Webinar: Ending Energy Poverty

Ending Energy Poverty from Security & Sustainability Forum on Vimeo.

Aired on 5/30/2017

Global electrification reached 85.3% in 2014; however, over 1 billion people still do not have electricity and more than 2.7 billion people are without clean cooking facilities. What has worked in developing nations to increase access to modern energy services, how can affordable energy deployment be accelerated and how can the social, cultural, geopolitical and educational barriers be overcome?

Clark Miller moderated the session. Clark is Senior Sustainability Scientist in the Julie Ann Wrigley Global Institute of Sustainability and Associate Professor, School for the Future of Innovation in Society at ASU. As part of the ASU LightWorks leadership team, he coordinates social science, humanities, and policy research on energy transitions, seeking to understand the social dynamics and societal implications of large-scale changes in energy systems.


Panelists:

Clark Miller will moderate the session. Clark is a Senior Sustainability Scientist in the Julie Ann Wrigley Global Institute of Sustainability and Associate Professor, School for the Future of Innovation in Society at ASU.  As part of the ASU LightWorks leadership team, he coordinates social science, humanities, and policy research on energy transitions, seeking to understand the social dynamics and societal implications of large-scale changes in energy systems.


Kartikeya Singh is deputy director of the Wadhwani Chair in U.S.-India Policy Studies at CSIS. His research interests include climate change and energy policy, innovation, and the geopolitics of energy use. His work has allowed him to field-test and deploy clean energy technologies, including electric vehicles and off-grid solar solutions in India and Uganda.


Joy Clancy is a Professor in Development Studies specializing in Gender at the University of Twene.
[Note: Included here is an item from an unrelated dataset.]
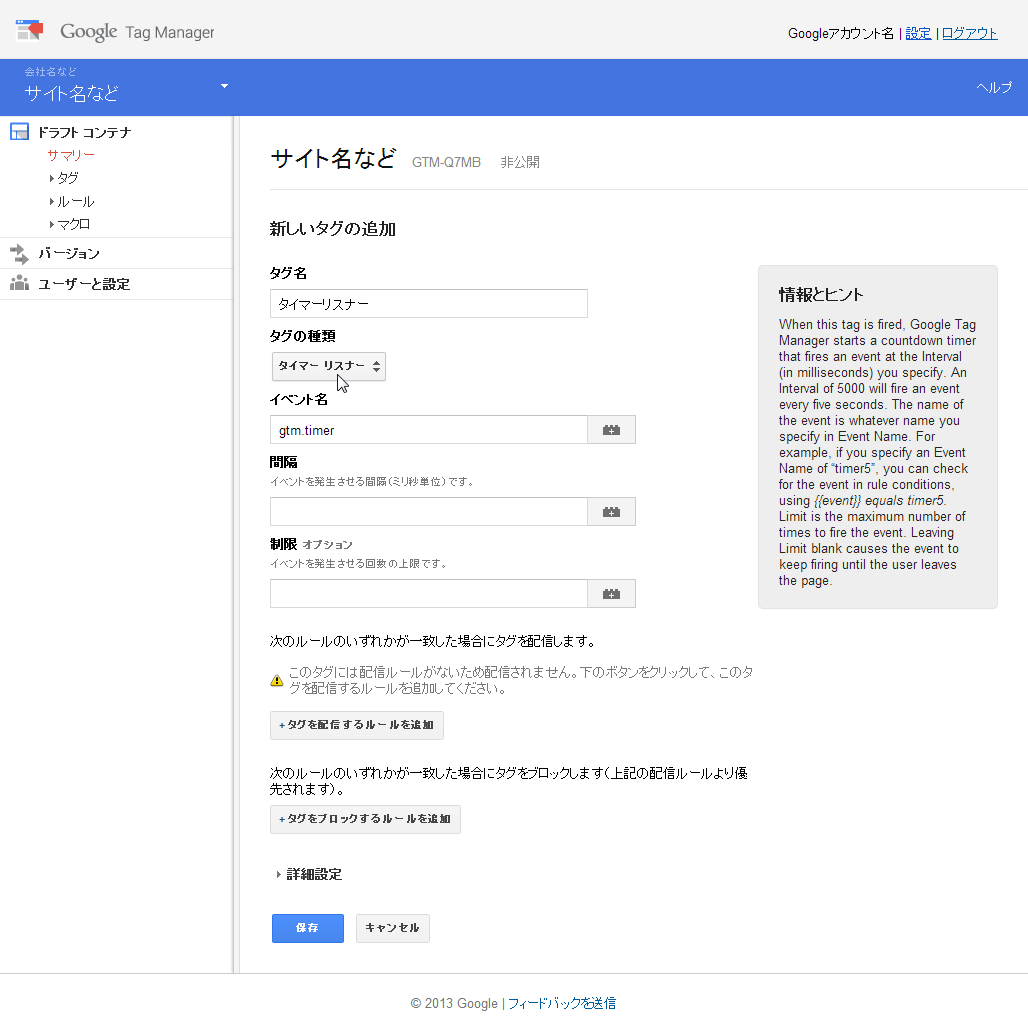Click the warning icon above the rule buttons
Her research has focused, for more than 30 years, on small scale energy systems for developing countries, including the technology transfer process and the role that energy plays as an input for small businesses and the potential it offers entrepreneurs, particularly women, through the provision of a new infrastructure service.















Alon Abramson is the Program Manager at the Philadelphia Energy Authority where he oversees the Energy Campaign, a 10-year, $1 billion program to make energy cleaner and more affordable for low income households, small businesses, municipal buildings, and schools in Philadelphia. Alon brings a background in best practices and policy for implementing energy efficiency programs in urban communities from his work at the Penn Institute for Urban Research at the University of Pennsylvania.